Incident Length Flag & Incident Length
Very simple here. I want to
- I want to calculate how long the incident lasted
- If the incident was a single instance in time, I want to flag it in some way in another column
# Take the difference between start and end, expressed in minutes
df_na_drop = df_na_drop.withColumn(
'COMPLAINT_LENGTH',
(unix_timestamp(df_na_drop['COMPLAINT_END_TIMESTAMP']) - unix_timestamp(df_na_drop['COMPLAINT_START_TIMESTAMP']))/60
)
# Add table to SQL Context
df_na_drop.createOrReplaceTempView("df_na_drop")
%%read_sql
SELECT
COMPLAINT_START_TIMESTAMP,
COMPLAINT_END_TIMESTAMP,
COMPLAINT_LENGTH
FROM df_na_drop
LIMIT 10;
# If COMPLAINT_LENGTH = 0, we flag with a new boolean column COMPLAINT_LENGTH_ZERO_TIME
df_na_drop = df_na_drop.withColumn(
'COMPLAINT_LENGTH_ZERO_TIME', when(df_na_drop['COMPLAINT_LENGTH'] == 0, True).otherwise(False)
)
# Add table to SQL Context
df_na_drop.createOrReplaceTempView("df_na_drop")
%%read_sql
SELECT
COMPLAINT_LENGTH,
COMPLAINT_LENGTH_ZERO_TIME
FROM df_na_drop
LIMIT 10;
Lag Time Between Incident And Report Date
This one is kinda weird because report date doesn’t have a time component in this dataset, only a date. We’ll take the difference between both the COMPLAINT_START and COMPLAINT_END dates with the REPORTED_DATE. My assumption here is that the incident always happens first and then it is reported when it is completely finished. This may be a wrong assumption, but I’ll make this assumption for the sake of the subtraction and we will allow negative values if the complaint can be reported before the incident actually finished.
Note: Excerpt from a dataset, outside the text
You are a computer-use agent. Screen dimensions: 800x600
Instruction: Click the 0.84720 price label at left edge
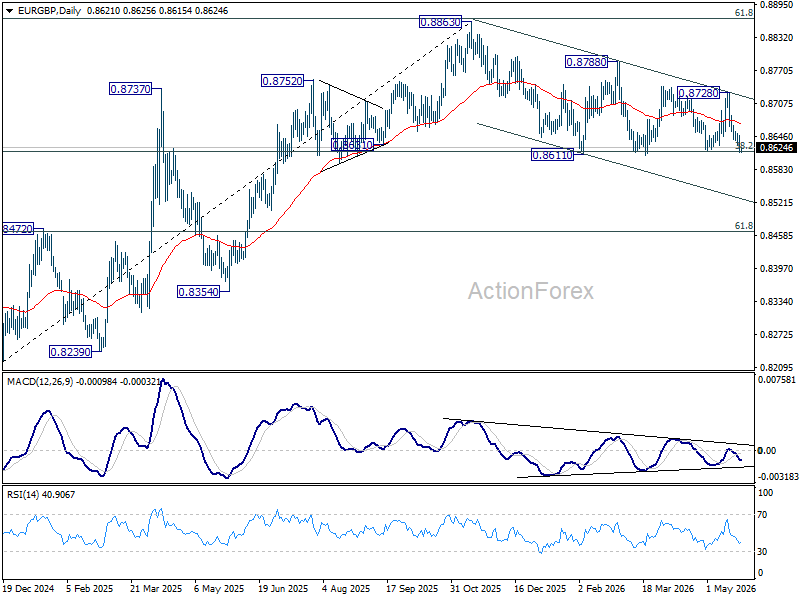click(18, 229)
# Take the difference between start and reported, expressed in days
df_na_drop = df_na_drop.withColumn(
'COMPLAINT_START_REPORTED_LAG',
(unix_timestamp(df_na_drop['REPORTED_DATE_TIMESTAMP']) - unix_timestamp(to_date(df_na_drop['COMPLAINT_START_TIMESTAMP'])))/60/60/24
)
# Take the difference between end and reported, expressed in days
df_na_drop = df_na_drop.withColumn(
'COMPLAINT_END_REPORTED_LAG',
(unix_timestamp(df_na_drop['REPORTED_DATE_TIMESTAMP']) - unix_timestamp(to_date(df_na_drop['COMPLAINT_END_TIMESTAMP'])))/60/60/24
)
# Add table to SQL Context
df_na_drop.createOrReplaceTempView("df_na_drop")
%%read_sql
SELECT
COMPLAINT_START_TIMESTAMP,
COMPLAINT_END_TIMESTAMP,
REPORTED_DATE_TIMESTAMP,
COMPLAINT_START_REPORTED_LAG,
COMPLAINT_END_REPORTED_LAG
FROM df_na_drop
LIMIT 10;
Okay. I think we have our final dataframe! I’m not really sure what other features I can engineer at this point without getting deeper into actual analysis, so let’s save this dataframe back out to S3 as a temporary store.
df_na_drop.printSchema()
df_clean = df_na_drop[[
'COMPLAINT_NUMBER',
'COMPLAINT_START_TIMESTAMP',
'COMPLAINT_END_TIMESTAMP',
'REPORTED_DATE_TIMESTAMP',
'COMPLAINT_START_TIMESTAMP_YEAR',
'COMPLAINT_START_TIMESTAMP_MONTH',
'COMPLAINT_START_TIMESTAMP_DAY',
'COMPLAINT_START_TIMESTAMP_WEEKDAY',
'COMPLAINT_START_TIMESTAMP_HOUR',
'COMPLAINT_END_TIMESTAMP_YEAR',
'COMPLAINT_END_TIMESTAMP_MONTH',
'COMPLAINT_END_TIMESTAMP_DAY',
'COMPLAINT_END_TIMESTAMP_WEEKDAY',
'COMPLAINT_END_TIMESTAMP_HOUR',
'REPORTED_DATE_TIMESTAMP_YEAR',
'REPORTED_DATE_TIMESTAMP_MONTH',
'REPORTED_DATE_TIMESTAMP_DAY',
'REPORTED_DATE_TIMESTAMP_WEEKDAY',
'COMPLAINT_LENGTH',
'COMPLAINT_LENGTH_ZERO_TIME',
'COMPLAINT_START_REPORTED_LAG',
'COMPLAINT_END_REPORTED_LAG',
'OFFENSE_DESCRIPTION',
'OFFENSE_RESULT',
'OFFENSE_LEVEL',
'JURISDICTION',
'BOROUGH',
'PRECINCT',
'SPECIFIC_LOCATION',
'PREMISE_DESCRIPTION',
'LAT',
'LON'
]]
# Save CSV back to S3
df_clean.write.parquet('s3n://2017edmfasatb/nypd_complaints/data/df_clean.parquet')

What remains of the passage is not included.